★☆☆☆☆

97 min | R | November 18, 2022 | Lionsgate

Ferruccio Lamborghini builds tractors, gets insulted by Enzo Ferrari, and decides to beat him at his own game. Frank Grillo and Gabriel Byrne suit up to play Italian icons across decades of ambition and grudges. The accents arrive long before the drama does.

Ferruccio Lamborghini comes home from the war and builds tractors out of surplus parts. He gets rich. Then Enzo Ferrari insults him, and Ferruccio decides to build a better sports car out of spite. The film frames itself as the origin story of a legend. What it delivers is a flat march through biography that mistakes a list of events for drama.

Frank Grillo plays the older Ferruccio with a gravelly weariness that never finds a second gear. He recites the man’s life instead of inhabiting it. Romano Reggiani plays the younger Ferruccio with more energy and less to do, and the two performances never read as the same person aging. Gabriel Byrne plays Enzo Ferrari in a handful of scenes and walks off with every one of them. Mira Sorvino plays Anita Borgatti as the older Ferruccio’s listener, a part the script flattens into a sounding board.
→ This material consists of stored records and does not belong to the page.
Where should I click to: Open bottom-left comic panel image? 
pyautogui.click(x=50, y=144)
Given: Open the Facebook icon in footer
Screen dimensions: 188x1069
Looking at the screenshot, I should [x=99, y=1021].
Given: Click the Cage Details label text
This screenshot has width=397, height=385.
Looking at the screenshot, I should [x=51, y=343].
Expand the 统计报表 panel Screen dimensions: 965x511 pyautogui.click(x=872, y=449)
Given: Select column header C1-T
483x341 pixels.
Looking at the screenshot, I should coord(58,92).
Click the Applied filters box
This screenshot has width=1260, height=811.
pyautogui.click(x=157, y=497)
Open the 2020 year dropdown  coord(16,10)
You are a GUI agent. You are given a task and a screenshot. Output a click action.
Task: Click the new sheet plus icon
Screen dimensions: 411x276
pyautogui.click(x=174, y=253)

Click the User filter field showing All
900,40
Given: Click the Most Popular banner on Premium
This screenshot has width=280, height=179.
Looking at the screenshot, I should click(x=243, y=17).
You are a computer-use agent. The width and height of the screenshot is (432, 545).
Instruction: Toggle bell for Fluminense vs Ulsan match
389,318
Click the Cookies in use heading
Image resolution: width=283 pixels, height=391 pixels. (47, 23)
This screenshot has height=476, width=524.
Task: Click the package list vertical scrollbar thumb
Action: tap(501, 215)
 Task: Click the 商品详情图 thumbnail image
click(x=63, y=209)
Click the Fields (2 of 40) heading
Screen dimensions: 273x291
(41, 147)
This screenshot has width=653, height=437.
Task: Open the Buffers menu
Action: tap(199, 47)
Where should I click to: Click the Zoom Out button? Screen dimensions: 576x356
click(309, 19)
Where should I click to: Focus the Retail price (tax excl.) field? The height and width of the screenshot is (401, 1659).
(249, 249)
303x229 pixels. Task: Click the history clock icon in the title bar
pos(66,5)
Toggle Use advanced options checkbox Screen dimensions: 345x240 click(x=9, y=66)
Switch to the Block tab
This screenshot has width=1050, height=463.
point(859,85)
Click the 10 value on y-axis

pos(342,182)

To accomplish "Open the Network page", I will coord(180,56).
Bobby Moresco writes and directs, and his script cross-cuts between the young entrepreneur and the aging tycoon without earning the contrast. The editing treats decades as simple scene transitions. The production design dresses postwar Italy in clean, anonymous surfaces that read as a backlot and not a country rebuilding itself. Moresco shoots the factory floor and the racetrack with the same indifferent coverage. The cars, which are the reason this film exists, get less attention than the boardroom conversations about them.

The story has a real engine inside it. A man builds an empire to settle a personal grudge, and the grudge hardens into obsession. Moresco holds all the pieces and assembles none of them. The film announces that Ferruccio Lamborghini is a legend and then spends its length asserting it rather than dramatizing it. It is a biography that admires its subject and forgets to make him interesting.